──────── Supplied records

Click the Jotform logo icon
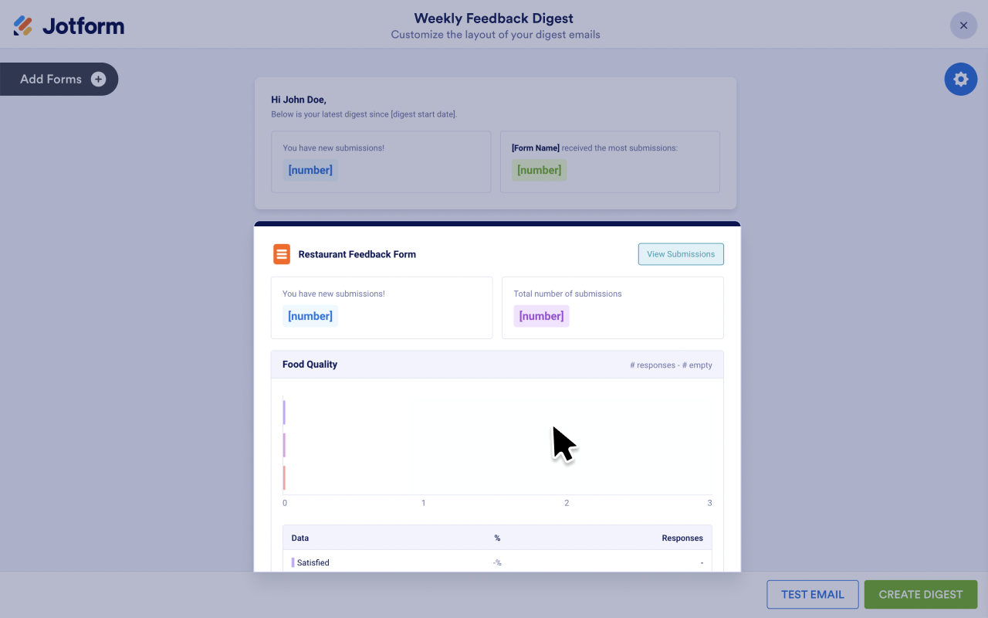point(23,25)
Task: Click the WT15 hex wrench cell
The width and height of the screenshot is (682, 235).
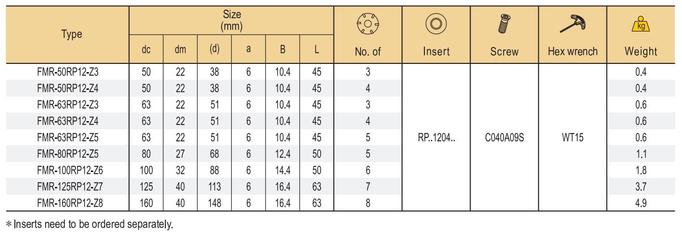Action: (572, 137)
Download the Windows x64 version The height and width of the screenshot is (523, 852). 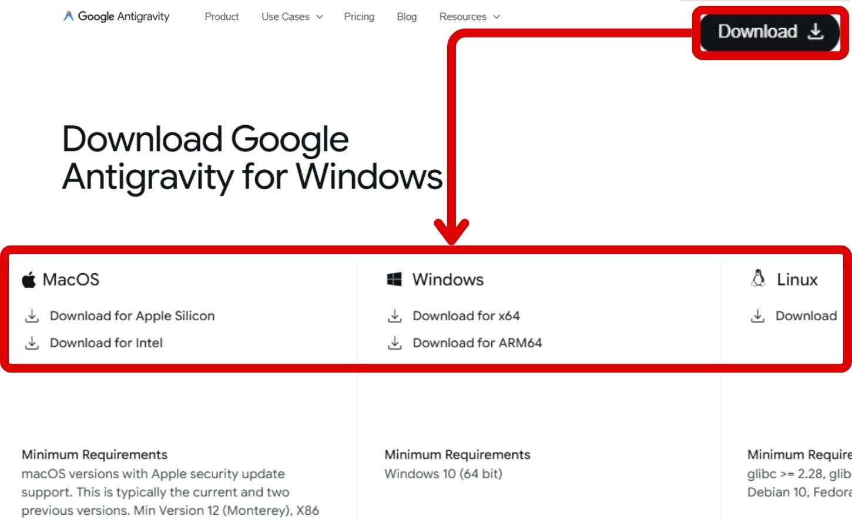click(465, 316)
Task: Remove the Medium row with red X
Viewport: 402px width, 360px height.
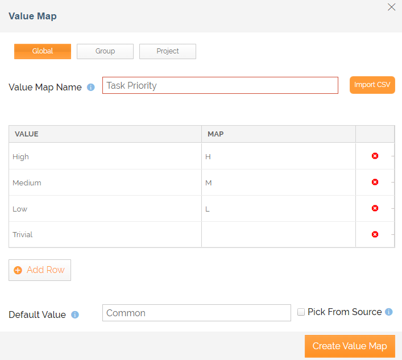Action: click(x=375, y=182)
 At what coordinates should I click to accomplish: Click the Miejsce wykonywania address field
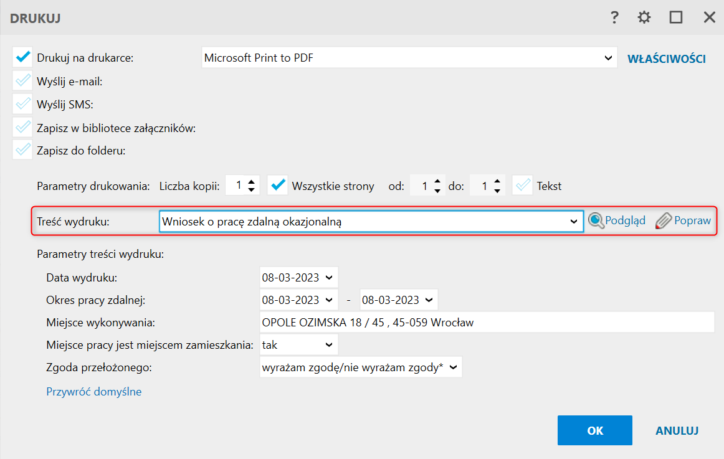(486, 323)
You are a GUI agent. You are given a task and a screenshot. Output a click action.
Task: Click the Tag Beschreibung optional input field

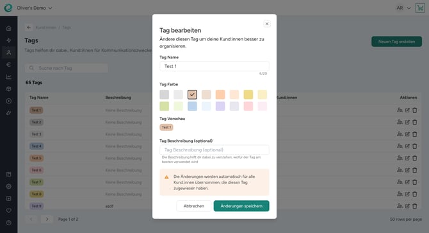click(215, 150)
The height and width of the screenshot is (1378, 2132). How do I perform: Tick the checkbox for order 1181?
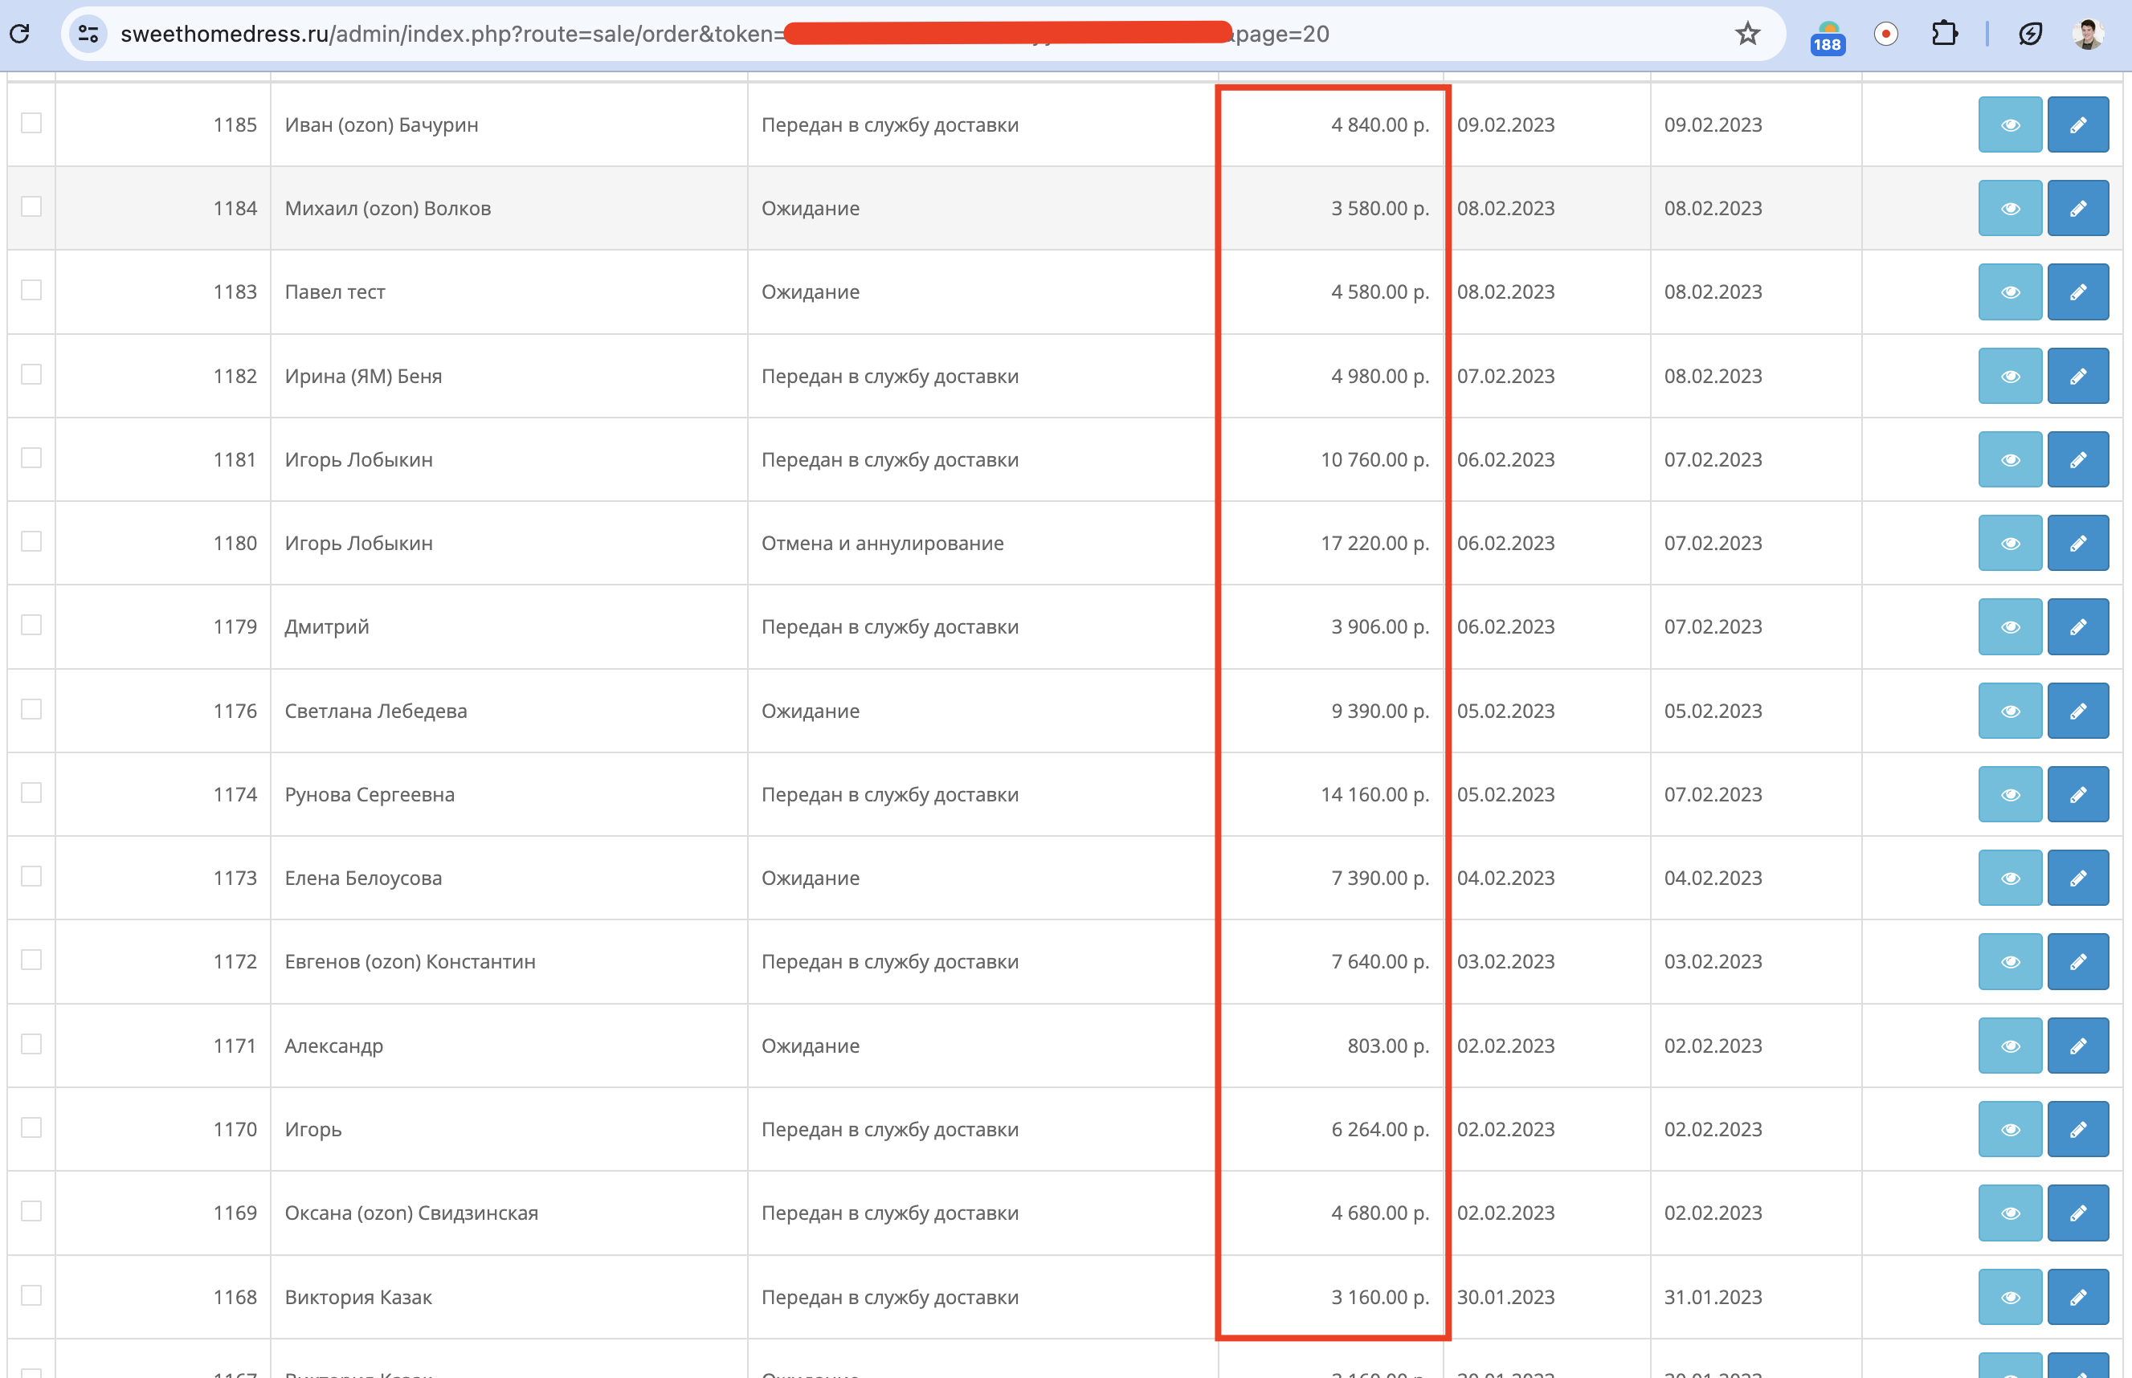pyautogui.click(x=31, y=458)
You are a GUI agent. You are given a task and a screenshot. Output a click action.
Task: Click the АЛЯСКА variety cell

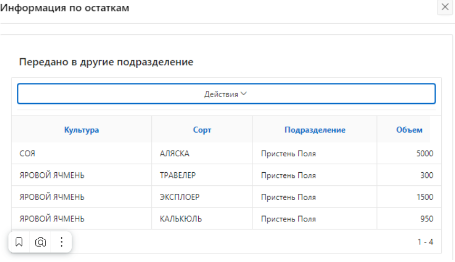point(175,154)
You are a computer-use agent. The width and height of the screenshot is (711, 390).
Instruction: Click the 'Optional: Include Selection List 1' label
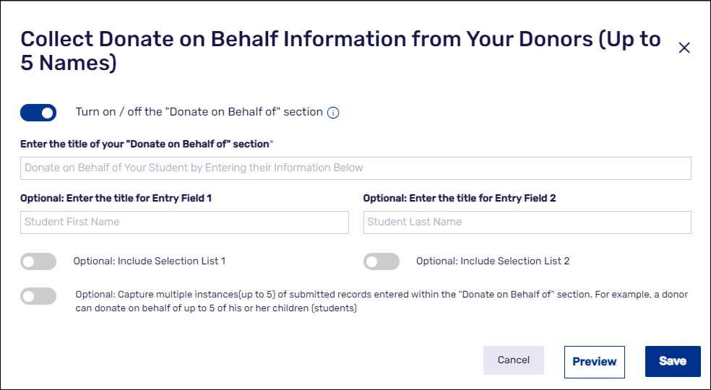point(150,261)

────────────────

[Written request]:
Turn the record lines between the line holding "Task: Remove the Medium row with red X" and the line holding "point(175,154)", inclusive, into a Markdown table with the columns Row and Record line, skipping any blank lines. Leave the pictures out of the table.

[Response]:
| Row | Record line |
|---|---|
| 1 | Task: Remove the Medium row with red X |
| 2 | Viewport: 402px width, 360px height. |
| 3 | Action: click(x=375, y=182) |
| 4 |  At what coordinates should I click to accomplish: Click the Miejsce wykonywania address field |
| 5 | (486, 323) |
| 6 | You are a GUI agent. You are given a task and a screenshot. Output a click action. |
| 7 | Task: Click the Tag Beschreibung optional input field |
| 8 | click(215, 150) |
| 9 | The height and width of the screenshot is (1378, 2132). How do I perform: Tick the checkbox for order 1181? |
| 10 | pyautogui.click(x=31, y=458) |
| 11 | You are a GUI agent. You are given a task and a screenshot. Output a click action. |
| 12 | Task: Click the АЛЯСКА variety cell |
| 13 | point(175,154) |